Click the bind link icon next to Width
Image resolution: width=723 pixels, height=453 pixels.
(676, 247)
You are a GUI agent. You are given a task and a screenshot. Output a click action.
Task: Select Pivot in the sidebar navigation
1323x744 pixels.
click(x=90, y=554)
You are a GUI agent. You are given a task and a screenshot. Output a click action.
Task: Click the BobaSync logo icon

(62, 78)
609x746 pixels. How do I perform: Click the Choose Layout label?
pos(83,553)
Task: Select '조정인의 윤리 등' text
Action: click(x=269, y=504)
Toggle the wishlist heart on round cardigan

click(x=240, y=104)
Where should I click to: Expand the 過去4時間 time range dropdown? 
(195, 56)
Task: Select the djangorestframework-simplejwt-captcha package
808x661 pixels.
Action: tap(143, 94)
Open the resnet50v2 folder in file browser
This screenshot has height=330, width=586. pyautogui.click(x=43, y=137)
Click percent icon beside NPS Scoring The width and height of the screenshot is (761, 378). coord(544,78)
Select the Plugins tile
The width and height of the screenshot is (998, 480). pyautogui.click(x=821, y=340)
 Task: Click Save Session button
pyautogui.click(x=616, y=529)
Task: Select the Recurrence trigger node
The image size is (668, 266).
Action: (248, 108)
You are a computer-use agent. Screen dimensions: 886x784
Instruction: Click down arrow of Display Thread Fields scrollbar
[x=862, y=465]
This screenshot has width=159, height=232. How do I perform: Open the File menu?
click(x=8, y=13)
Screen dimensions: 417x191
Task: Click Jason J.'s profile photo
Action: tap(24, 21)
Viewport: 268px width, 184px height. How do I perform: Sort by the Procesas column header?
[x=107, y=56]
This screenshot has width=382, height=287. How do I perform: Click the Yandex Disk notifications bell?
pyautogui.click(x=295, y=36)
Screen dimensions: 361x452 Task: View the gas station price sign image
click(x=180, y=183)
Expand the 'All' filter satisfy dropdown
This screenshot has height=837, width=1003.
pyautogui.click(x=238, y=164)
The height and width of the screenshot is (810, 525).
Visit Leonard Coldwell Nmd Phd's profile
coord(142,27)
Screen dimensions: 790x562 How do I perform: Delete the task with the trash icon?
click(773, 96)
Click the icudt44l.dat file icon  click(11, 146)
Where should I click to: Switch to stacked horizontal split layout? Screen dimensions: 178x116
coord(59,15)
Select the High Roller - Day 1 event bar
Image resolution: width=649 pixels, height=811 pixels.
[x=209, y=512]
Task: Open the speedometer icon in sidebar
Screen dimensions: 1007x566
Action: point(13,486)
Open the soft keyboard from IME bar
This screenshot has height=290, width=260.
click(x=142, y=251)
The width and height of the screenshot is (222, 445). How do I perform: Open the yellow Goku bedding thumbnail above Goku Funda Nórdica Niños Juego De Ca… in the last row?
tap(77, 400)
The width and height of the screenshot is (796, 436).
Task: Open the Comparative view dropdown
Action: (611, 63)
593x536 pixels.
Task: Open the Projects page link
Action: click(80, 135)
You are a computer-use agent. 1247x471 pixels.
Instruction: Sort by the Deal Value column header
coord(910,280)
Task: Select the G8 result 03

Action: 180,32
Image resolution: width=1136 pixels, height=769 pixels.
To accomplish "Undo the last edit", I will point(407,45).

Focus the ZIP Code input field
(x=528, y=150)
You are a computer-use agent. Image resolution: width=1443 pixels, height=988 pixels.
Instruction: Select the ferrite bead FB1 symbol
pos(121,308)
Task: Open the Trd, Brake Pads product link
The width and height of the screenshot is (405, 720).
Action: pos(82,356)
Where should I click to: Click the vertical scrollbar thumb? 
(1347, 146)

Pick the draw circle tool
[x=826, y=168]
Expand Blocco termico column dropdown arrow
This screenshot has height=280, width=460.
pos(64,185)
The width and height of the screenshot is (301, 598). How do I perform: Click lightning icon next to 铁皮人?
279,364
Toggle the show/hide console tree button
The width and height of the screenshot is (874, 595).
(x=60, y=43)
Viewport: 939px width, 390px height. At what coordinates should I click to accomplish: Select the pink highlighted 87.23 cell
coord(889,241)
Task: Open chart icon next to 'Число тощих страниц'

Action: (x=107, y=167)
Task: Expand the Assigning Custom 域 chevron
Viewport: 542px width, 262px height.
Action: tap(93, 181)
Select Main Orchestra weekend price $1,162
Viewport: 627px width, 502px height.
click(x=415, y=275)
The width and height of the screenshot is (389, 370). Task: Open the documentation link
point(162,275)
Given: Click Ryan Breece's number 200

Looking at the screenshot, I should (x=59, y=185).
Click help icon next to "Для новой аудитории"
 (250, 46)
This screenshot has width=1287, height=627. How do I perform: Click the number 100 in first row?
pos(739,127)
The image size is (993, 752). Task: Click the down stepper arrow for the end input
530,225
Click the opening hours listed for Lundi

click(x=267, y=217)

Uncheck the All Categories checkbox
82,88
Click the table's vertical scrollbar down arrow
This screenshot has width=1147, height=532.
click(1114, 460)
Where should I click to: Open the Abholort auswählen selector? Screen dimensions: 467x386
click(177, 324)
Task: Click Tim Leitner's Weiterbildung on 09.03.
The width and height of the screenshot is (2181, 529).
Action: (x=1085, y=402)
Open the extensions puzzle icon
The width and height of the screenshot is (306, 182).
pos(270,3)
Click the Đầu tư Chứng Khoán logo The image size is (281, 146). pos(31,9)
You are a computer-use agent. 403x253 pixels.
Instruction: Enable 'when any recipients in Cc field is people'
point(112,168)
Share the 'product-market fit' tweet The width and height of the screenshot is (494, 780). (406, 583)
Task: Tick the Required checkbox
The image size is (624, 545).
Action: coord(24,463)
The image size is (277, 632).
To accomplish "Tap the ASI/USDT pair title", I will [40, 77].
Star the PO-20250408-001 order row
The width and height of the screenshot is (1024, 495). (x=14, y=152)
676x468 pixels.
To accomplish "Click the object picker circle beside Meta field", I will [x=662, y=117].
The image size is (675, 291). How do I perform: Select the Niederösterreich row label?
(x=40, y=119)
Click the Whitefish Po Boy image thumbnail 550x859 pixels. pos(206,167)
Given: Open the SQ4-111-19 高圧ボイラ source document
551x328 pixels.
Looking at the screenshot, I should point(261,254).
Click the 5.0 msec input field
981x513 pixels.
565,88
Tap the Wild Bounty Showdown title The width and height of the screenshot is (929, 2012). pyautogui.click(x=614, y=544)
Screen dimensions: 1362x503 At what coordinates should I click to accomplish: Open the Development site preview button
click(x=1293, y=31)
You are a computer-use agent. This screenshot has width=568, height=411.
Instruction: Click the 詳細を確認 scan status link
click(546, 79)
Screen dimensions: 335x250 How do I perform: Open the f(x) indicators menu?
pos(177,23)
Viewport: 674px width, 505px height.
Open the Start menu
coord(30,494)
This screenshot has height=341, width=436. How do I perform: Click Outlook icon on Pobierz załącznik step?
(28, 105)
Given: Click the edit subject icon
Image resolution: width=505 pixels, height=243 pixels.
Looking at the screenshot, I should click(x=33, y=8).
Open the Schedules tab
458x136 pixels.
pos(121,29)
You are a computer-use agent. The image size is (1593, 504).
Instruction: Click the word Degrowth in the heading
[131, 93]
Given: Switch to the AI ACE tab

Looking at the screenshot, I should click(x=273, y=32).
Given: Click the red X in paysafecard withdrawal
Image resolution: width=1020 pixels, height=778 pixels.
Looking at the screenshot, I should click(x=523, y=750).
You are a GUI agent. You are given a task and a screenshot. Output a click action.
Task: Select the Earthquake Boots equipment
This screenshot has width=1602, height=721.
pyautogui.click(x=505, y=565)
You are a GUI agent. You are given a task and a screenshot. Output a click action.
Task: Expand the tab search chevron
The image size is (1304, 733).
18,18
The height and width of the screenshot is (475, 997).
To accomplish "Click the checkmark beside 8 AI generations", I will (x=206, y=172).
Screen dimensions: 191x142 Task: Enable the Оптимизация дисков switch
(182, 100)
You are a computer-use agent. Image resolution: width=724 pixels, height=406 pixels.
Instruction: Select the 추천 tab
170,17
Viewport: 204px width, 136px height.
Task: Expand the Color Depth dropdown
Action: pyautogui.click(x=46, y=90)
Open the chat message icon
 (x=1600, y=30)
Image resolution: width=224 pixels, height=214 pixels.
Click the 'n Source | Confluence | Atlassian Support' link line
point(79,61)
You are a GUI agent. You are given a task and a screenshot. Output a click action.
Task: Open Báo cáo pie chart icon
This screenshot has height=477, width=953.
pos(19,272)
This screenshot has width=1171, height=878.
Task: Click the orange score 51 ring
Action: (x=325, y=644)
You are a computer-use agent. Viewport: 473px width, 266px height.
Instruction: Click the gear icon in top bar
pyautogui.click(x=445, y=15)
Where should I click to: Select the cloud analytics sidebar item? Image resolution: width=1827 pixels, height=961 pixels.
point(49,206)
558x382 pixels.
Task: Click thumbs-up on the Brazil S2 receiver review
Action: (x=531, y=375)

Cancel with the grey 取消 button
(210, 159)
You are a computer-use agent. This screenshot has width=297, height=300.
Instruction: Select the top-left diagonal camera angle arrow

### TASK ITEM
One inclusive range is required: first line of the data through the line containing "You are a computer-use agent. Screen". Set it down exactly and output nothing else.

### FINAL ANSWER
Click the bind link icon next to Width
Image resolution: width=723 pixels, height=453 pixels.
(676, 247)
You are a GUI agent. You are given a task and a screenshot. Output a click action.
Task: Select Pivot in the sidebar navigation
1323x744 pixels.
click(x=90, y=554)
You are a GUI agent. You are given a task and a screenshot. Output a click action.
Task: Click the BobaSync logo icon

(62, 78)
609x746 pixels. How do I perform: Click the Choose Layout label?
pos(83,553)
Task: Select '조정인의 윤리 등' text
Action: click(x=269, y=504)
Toggle the wishlist heart on round cardigan

click(x=240, y=104)
Where should I click to: Expand the 過去4時間 time range dropdown? 
(195, 56)
Task: Select the djangorestframework-simplejwt-captcha package
808x661 pixels.
Action: tap(143, 94)
Open the resnet50v2 folder in file browser
This screenshot has height=330, width=586. pyautogui.click(x=43, y=137)
Click percent icon beside NPS Scoring The width and height of the screenshot is (761, 378). coord(544,78)
Select the Plugins tile
The width and height of the screenshot is (998, 480). pyautogui.click(x=821, y=340)
 Task: Click Save Session button
pyautogui.click(x=616, y=529)
Task: Select the Recurrence trigger node
The image size is (668, 266).
Action: (248, 108)
You are a computer-use agent. Screen dimensions: 886x784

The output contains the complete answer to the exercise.